These people should not be listened to....

Saturday, February 11, 2006

Snow?

So, it's supposed to snow in the northeast this weekend. How long do anyone think it will take to blame President Bush and Federal Government for the "disaster"? And after one of the mildest winters on record, how long will it take ebfore the eco-crazies pin this on "global warming" (meaning of course, your consumptive patterns in general and your SUV in particular)?

When global cooling starts to kick in in a few years -- due to decrease solar activity -- will we hear the eco-crazies screaming that we need more SUVs to warm the planet?

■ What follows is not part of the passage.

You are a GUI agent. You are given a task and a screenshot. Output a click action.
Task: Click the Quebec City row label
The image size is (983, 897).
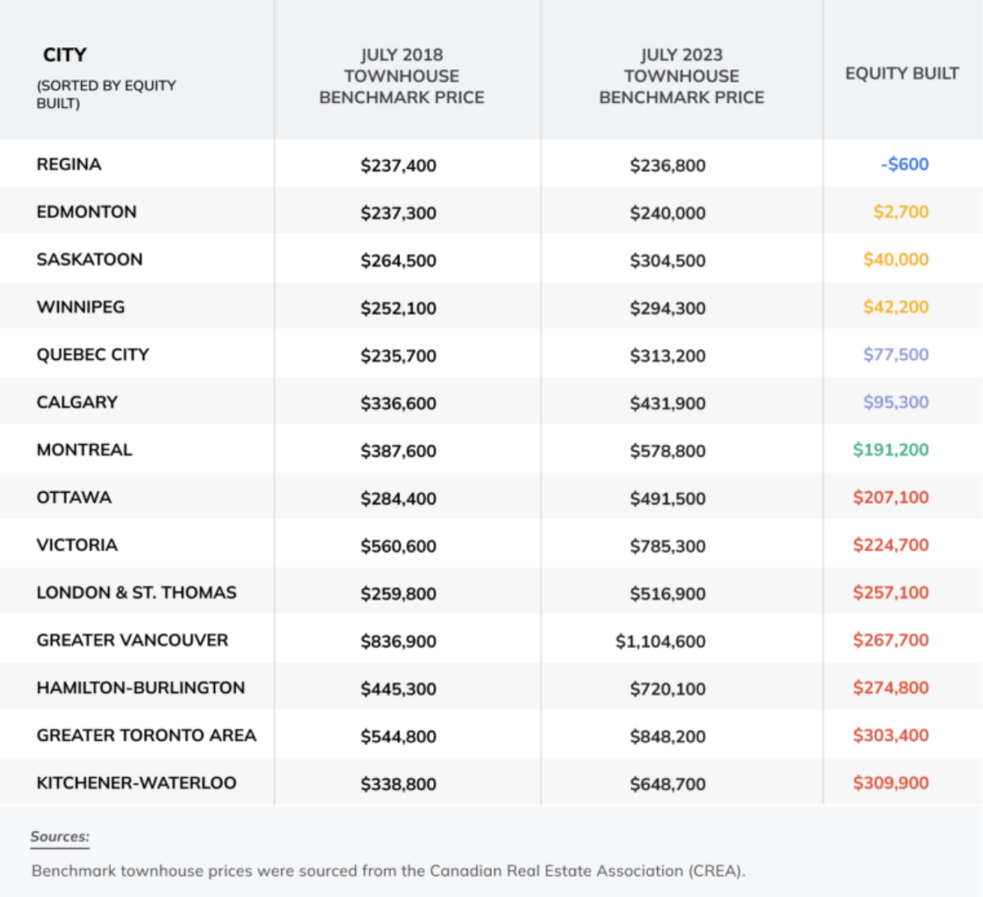click(93, 355)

I detest political fashionabilty dsguised as serious thought.

Friday, January 13, 2006

Trees cause global warming

This is a bit above my pay grade. Perhaps Dr. S will opine. The graf that stopped me cold:
In a discovery that has left climate scientists gasping, researchers have found that the earth's vegetation is churning out vast quantities of methane, a greenhouse gas far more potent even than CO2. This is not a product of trees and plants rotting, which everyone already knew was a source of methane; it is an entirely natural side-effect of plant growth that scientists had somehow missed. Yet it is by no means trivial: preliminary estimates suggest that living trees and plants account for about 10 to 30 per cent of the methane entering the atmosphere.
So it wasn't my SUV afterall.

Monday, January 09, 2006

Dow at 11,000

Yahoo!

I said so here. So does that mean I get my own TV show?
So, how come you couldn't tell us face to face

Osama Bin Ladin's behind the the rocket attacks on Israel, or so says his number two. Question: how come he couldn't tell us himself?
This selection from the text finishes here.